You are the technician. A customer dropped off a 2010–2019 E-Z-GO TXT 48V — the platform with the Curtis 1206HB-5201 controller (48V/250A, SepEx, 16-pin harness plug, OEM P/N 612632). Read the Work Order, find the failure, fix it, and return the cart.
• Battery pack: four 12V deep-cycle batteries in series. Fully charged and rested: ~12.6–12.7V each, ~50.4–50.8V pack. A battery with a failed cell reads ~10.5V rested and collapses under load. (Many fleets convert to 6×8V — this cart is the factory 4×12V setup.)
• Throttle: the E-Z-GO Inductive Throttle Sensor (ITS), P/N 25854-G01, in the pedal box — a two-wire inductive sensor plus a separate foot micro-switch. It is not an "MCOR" (that's Club Car).
• Solenoid: the controller (pin 12 of the 16-pin plug) drives the main solenoid coil.
• Precharge: with key on and solenoid open, the controller's B+ terminal must already sit within 4V of pack voltage through the precharge resistor. If contacts fail to close, B+ shows precharge voltage at rest but collapses the moment you press the pedal.
• Motor: separately-excited (SepEx) DC motor, four terminals. The armature circuit runs B+ → solenoid → A1 → armature → A2 → controller M stud; the controller completes the circuit to B− internally. The motor never connects directly to battery negative. F1/F2 run to the controller's field studs.
• Run/Tow switch (under seat): in TOW the controller, the electronic (regen) braking and the warning beeper are all dead. The #1 "dead cart" call is a cart left in TOW. Wired in series with the key switch.
• Charger interlock: a reed switch in the charger receptacle tells the controller a charger is plugged in and inhibits drive. The controller's interlock input should read pack voltage with the charger unplugged — 0V means a stuck/damaged reed switch (a common failure, per FSIP).
• Speed sensor: mounted on the motor. If it fails the controller flags SPEED SENSOR FAULT and drops into reduced-speed limp mode.
• 12V accessory circuit: the light kit, sound bar and LED whips do NOT run on 48V — a voltage reducer (48V→12V DC-DC converter, 30A) feeds them through a 15A accessory fuse, with a shared ground splice back to B−.

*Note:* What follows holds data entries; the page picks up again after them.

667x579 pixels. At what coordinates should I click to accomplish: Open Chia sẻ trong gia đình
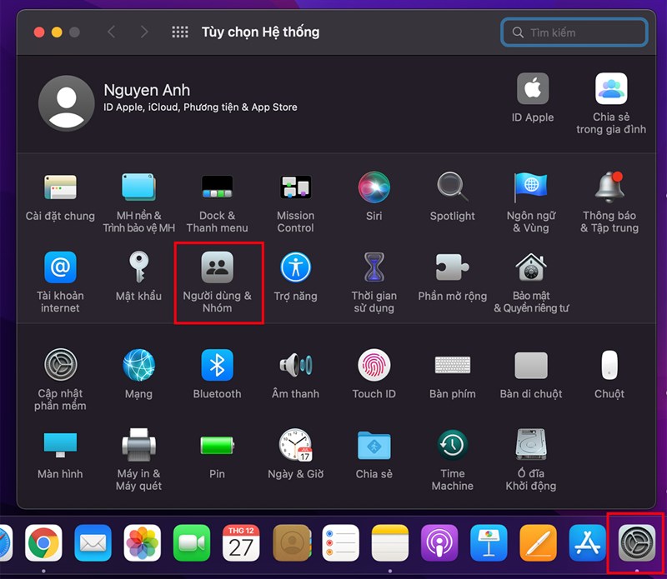tap(610, 90)
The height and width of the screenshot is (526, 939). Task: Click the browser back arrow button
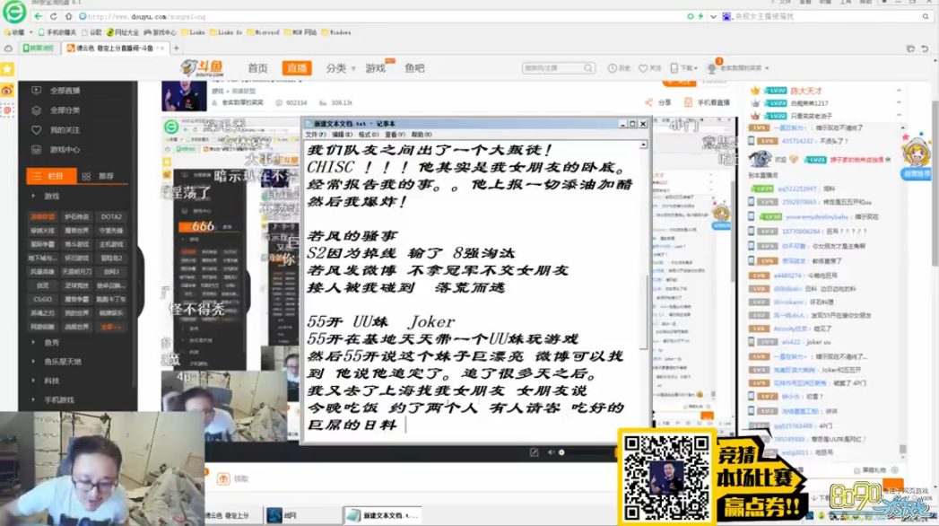(38, 16)
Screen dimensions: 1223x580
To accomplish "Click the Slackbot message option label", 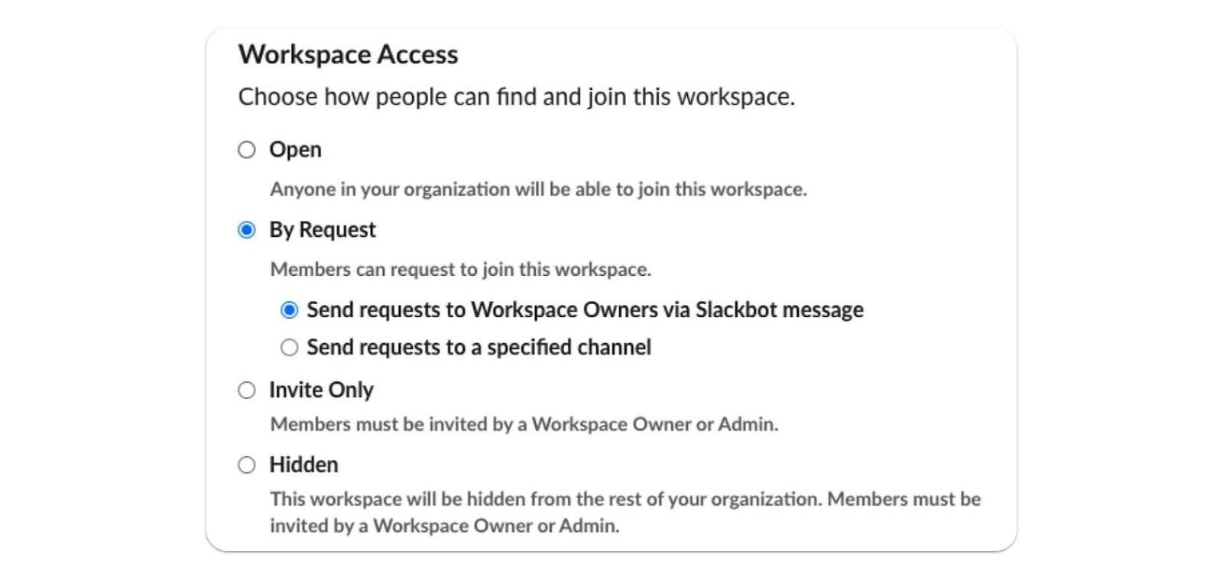I will tap(585, 309).
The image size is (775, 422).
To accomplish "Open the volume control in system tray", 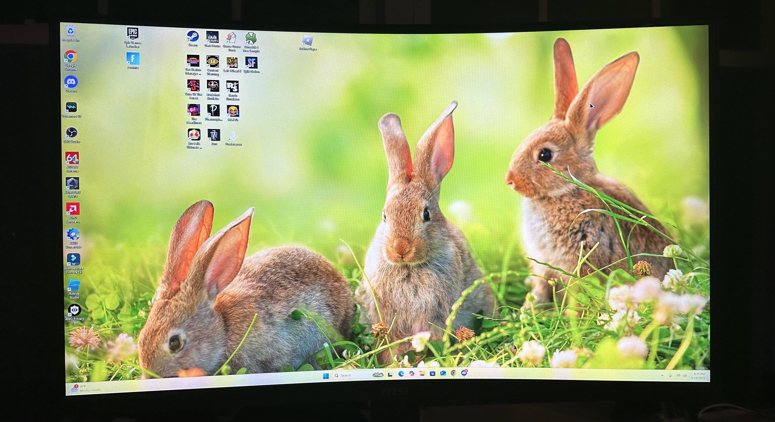I will pyautogui.click(x=685, y=376).
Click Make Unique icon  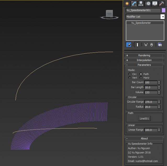pos(146,45)
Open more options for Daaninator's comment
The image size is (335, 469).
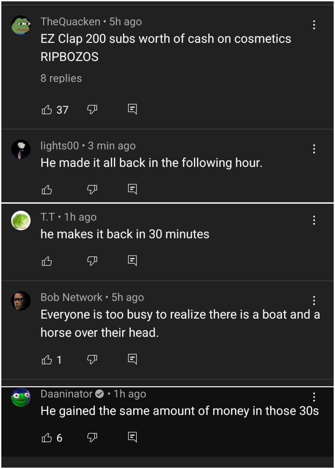click(x=314, y=397)
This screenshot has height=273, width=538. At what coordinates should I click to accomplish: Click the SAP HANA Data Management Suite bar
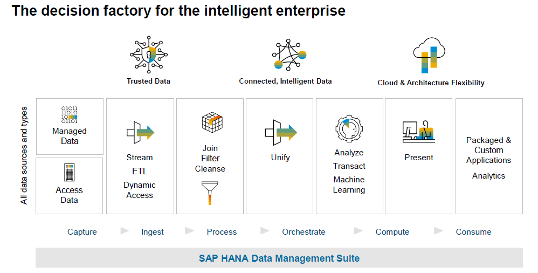tap(279, 258)
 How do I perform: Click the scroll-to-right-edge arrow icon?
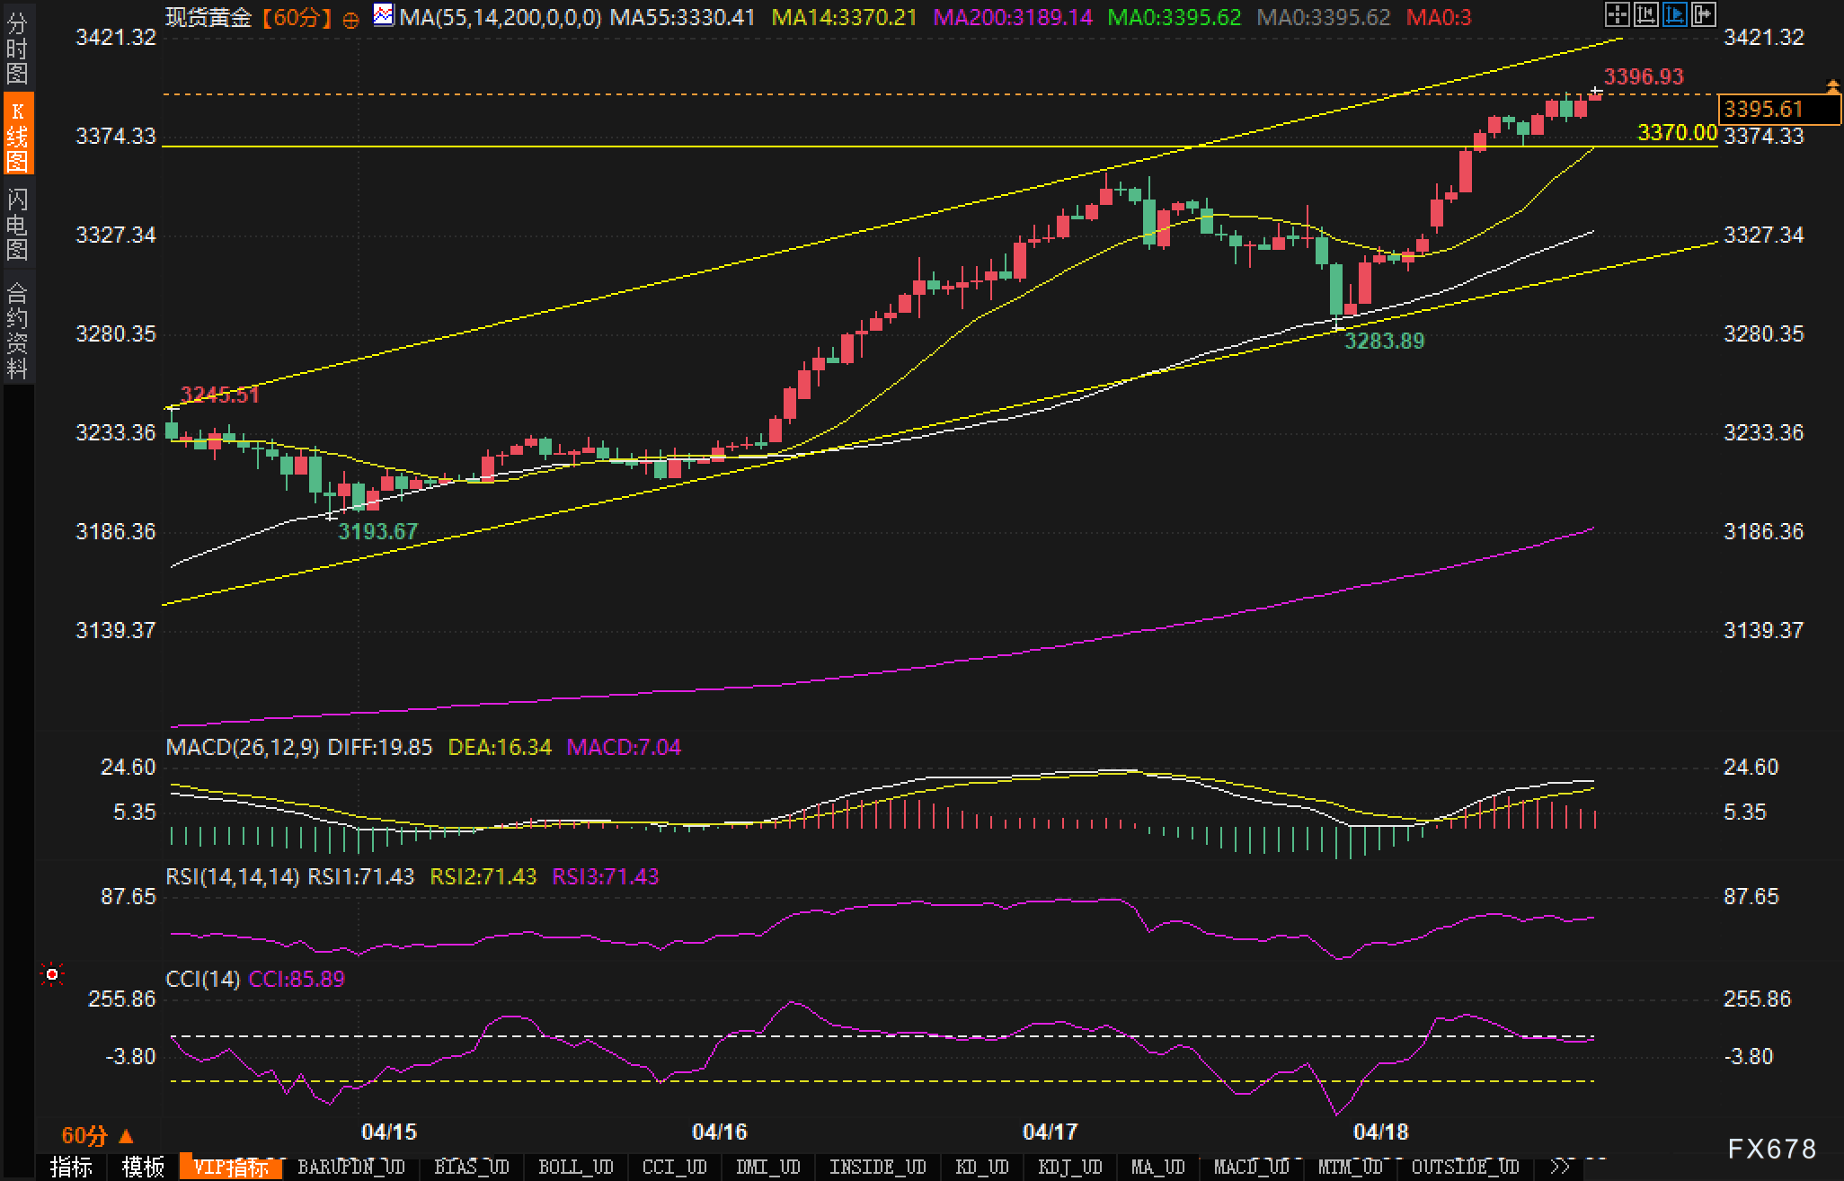(x=1704, y=14)
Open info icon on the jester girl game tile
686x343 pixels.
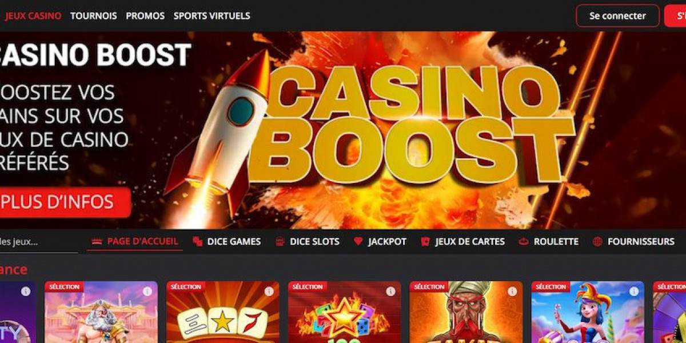634,292
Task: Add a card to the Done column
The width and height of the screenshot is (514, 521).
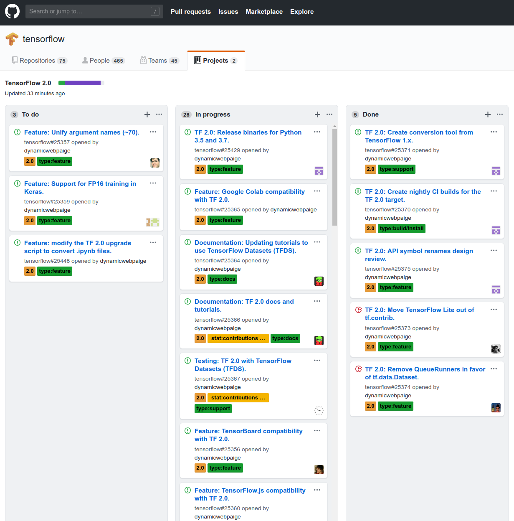Action: (x=488, y=114)
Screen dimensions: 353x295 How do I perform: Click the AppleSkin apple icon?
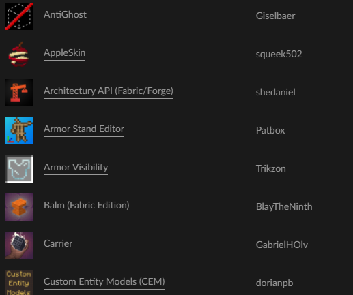click(x=19, y=55)
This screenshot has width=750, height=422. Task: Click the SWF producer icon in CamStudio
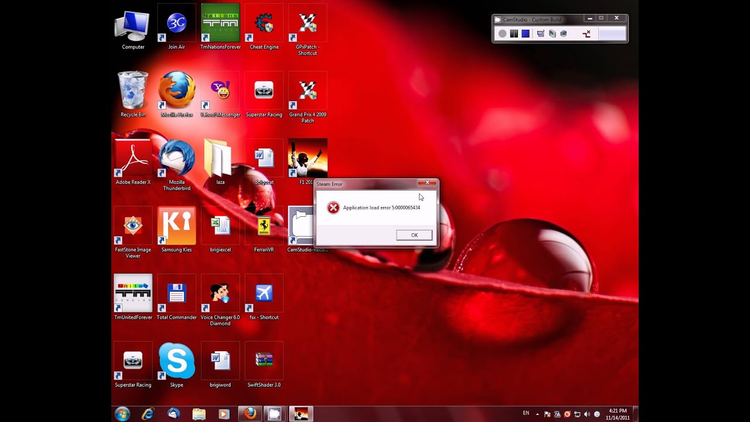(564, 34)
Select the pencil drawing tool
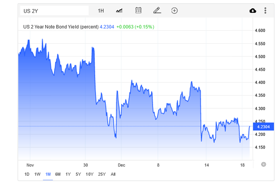277x184 pixels. pos(157,11)
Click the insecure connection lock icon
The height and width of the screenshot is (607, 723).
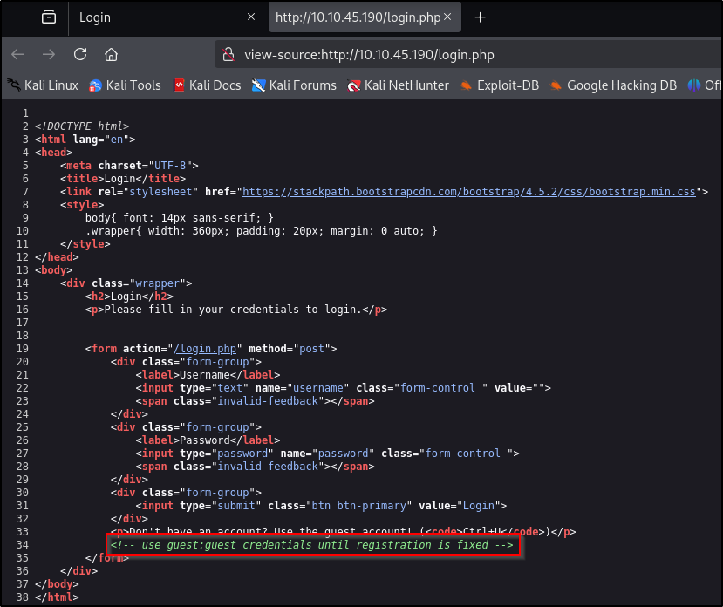point(228,54)
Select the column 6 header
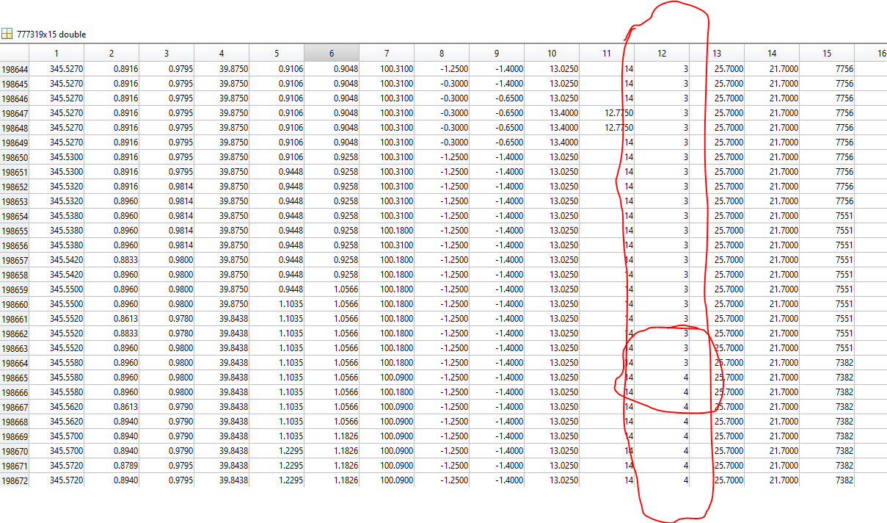The width and height of the screenshot is (887, 523). click(332, 53)
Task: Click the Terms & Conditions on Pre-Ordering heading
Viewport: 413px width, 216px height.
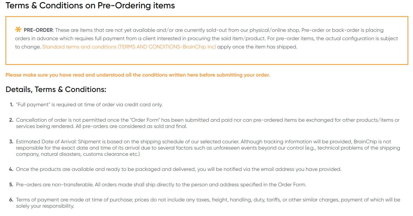Action: (90, 5)
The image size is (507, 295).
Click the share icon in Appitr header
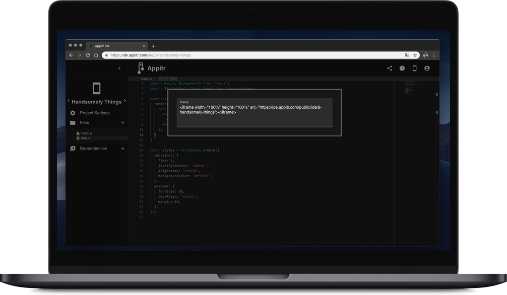tap(390, 68)
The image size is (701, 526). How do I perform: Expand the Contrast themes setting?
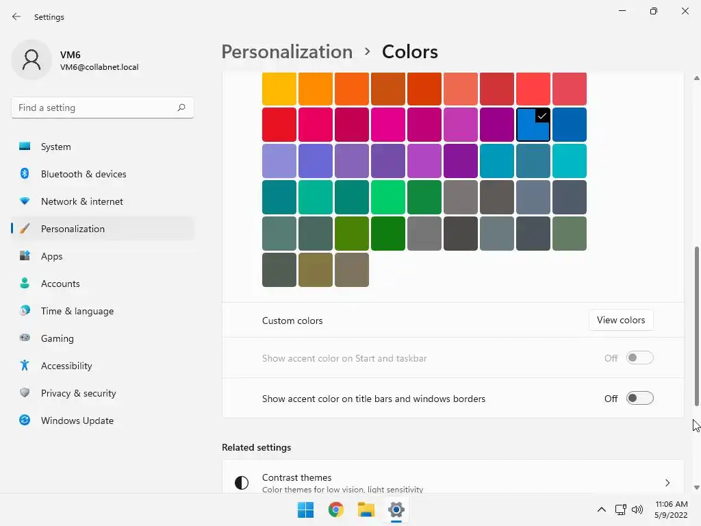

The TXT48/1206HB has no onboard blink codes — faults are read as text on the Curtis 1311 handheld programmer (diagnostic port + Molex-to-Tyco adaptor). Real fault names you'll see: THROTTLE FAULT, LOW BATTERY VOLTAGE, MOTOR STALL, SPEED SENSOR FAULT, HPD, MAIN WELDED, THERMAL CUTBACK, OVERVOLTAGE.
HPD (High Pedal Disable): if the key comes on while the pedal is pressed, the controller refuses to drive until the pedal is fully released — that's a safety feature, not a failure.
(Older 36V PDS carts with the Curtis 1206MX instead beep fault codes through the reverse buzzer — key OFF, Run/Tow to RUN, cycle F/R neutral→reverse 5×. Different platform, not modeled here.)
| Measurement | Good reading |
|---|---|
| Pack rested (key off) | 50.4 – 50.8 V |
| Each 12V battery rested | 12.6 – 12.7 V |
| Pack under full-throttle load | ≥ 48 V (healthy pack) |
| Controller B+ (key on, not moving) | within 4V of pack (precharge) |
| Voltage drop across solenoid studs (driving) | ≈ 0 V |
| Voltage drop across each battery interconnect (driving) | ≈ 0 V |
| ITS signal — solenoid click point | 1.0 ± 0.3 V |
| ITS signal — full pedal | 2.7 ± 0.5 V |
| Voltage reducer output (key on or off) | 12.8 – 13.4 V |
| Voltage on accessory ground (loads on) | ≈ 0 V |
| Solenoid coil | ≥ 100 Ω |
| Armature A1–A2 / Field F1–F2 | 0.3–1 Ω / 1–2 Ω |
You only score if the failure is actually fixed. Half is efficiency — every unnecessary part replacement costs points (bench-test before you condemn!). Half is tidy work: reconnect everything, clear fault codes, close your tool windows, write the diagnosis, complete the checklist.